Cash is another drag on your returns. The typical mutual fund holds about 3% of its assets in cash, says Russ Kinnel, director of mutual-fund research at Morningstar. That's money not being invested. So if the market is rising, the zero return on that cash drags on the overall performance of the fund. The cash is held so that it can be paid out to investors who want to sell their fund shares.
So how do you fight this problem?
Low Cost, Long Records
Dan Culloton, associate director of fund analysis at Morningstar, says investors should look for funds with low expenses and pick fund managers with long, consistent track records of success. They should avoid newly established funds, or those with relatively inexperienced managers. Then, look for funds without wild year-to-year swings in investment return.
It's worth noting that despite the latest quarter's lackluster showing, the three funds mentioned earlier all have low expenses, impressive long-term records and rate highly with Morningstar. So don't judge performance on a mere three months of data.
Mr. Culloton says his advice will get you a long way toward eliminating some of the duds. That way you'll stand a better chance of outperforming or at least matching the benchmarks.
But you face another formidable foe: yourself!
"Over the years, there has been a huge gap between what [mutual-fund] investors could have done versus what they put in their pocket," says Louis Harvey, CEO of Boston-based investment research firm Dalbar.
The reason is most investors fail to hold mutual-fund investments for long enough, and instead try to time their investments. But they tend to enter the market after it has risen, Mr. Harvey says. So they are likely buying at a higher price. They also are apt to leave the market after it has dropped, therefore selling at a lower price.
The result: investments that will massively underperform against their benchmarks.
The average equity-fund investor saw annual returns of only 3.49% in the 20 years through 2011, according to the latest analysis from Dalbar. Compare that with the average 7.81% annual return of the S&P 500.

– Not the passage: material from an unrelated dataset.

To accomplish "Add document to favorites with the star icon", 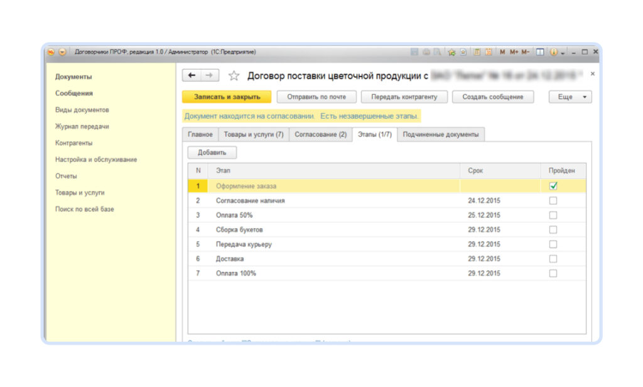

For the average investor, that's more than half the possible returns left on the table.
It's not all bad news, though.
Mr. Harvey says the difference between the returns you might have gotten and what you actually got has been narrowing over the past few years.
Investors who got started in the 1990s have seen many rallies and routs in the stock market, according to a March report from Dalbar. "They found that remaining invested has, over the long term, produced positive results," the report states.
Indeed, investors looking to close the gap should be buying mutual funds, whether they be stock or bond funds, for the long term. Don't be tempted to bail when performance is poor because, over time, that has been shown to be a losing strategy.
And don't try to chase performance by getting into funds that have performed well recently. This is the equivalent of buying high and selling low—the exact opposite of what investors should be doing.
Drop Funds Altogether?
Mr. Edelman says to avoid mutual funds altogether. He says they worked well for the 20th century but are now "antiquated." "They are a slow, cumbersome and expensive way to do business," he says.
He prefers exchange-traded funds, which, he says, technologically overcome many of those problems and are less expensive. You don't have to go through the ETF company to make a trade; you can do so yourself at any time the market is open, electronically. Also, ETF firms disclose their holdings daily. What's more, ETFs don't have to keep as much cash on hand as do mutual funds because when you buy or sell an ETF the fund doesn't have to liquidate securities.
"The ETF is the 21st century version of the century-old mutual fund," Mr. Edelman says.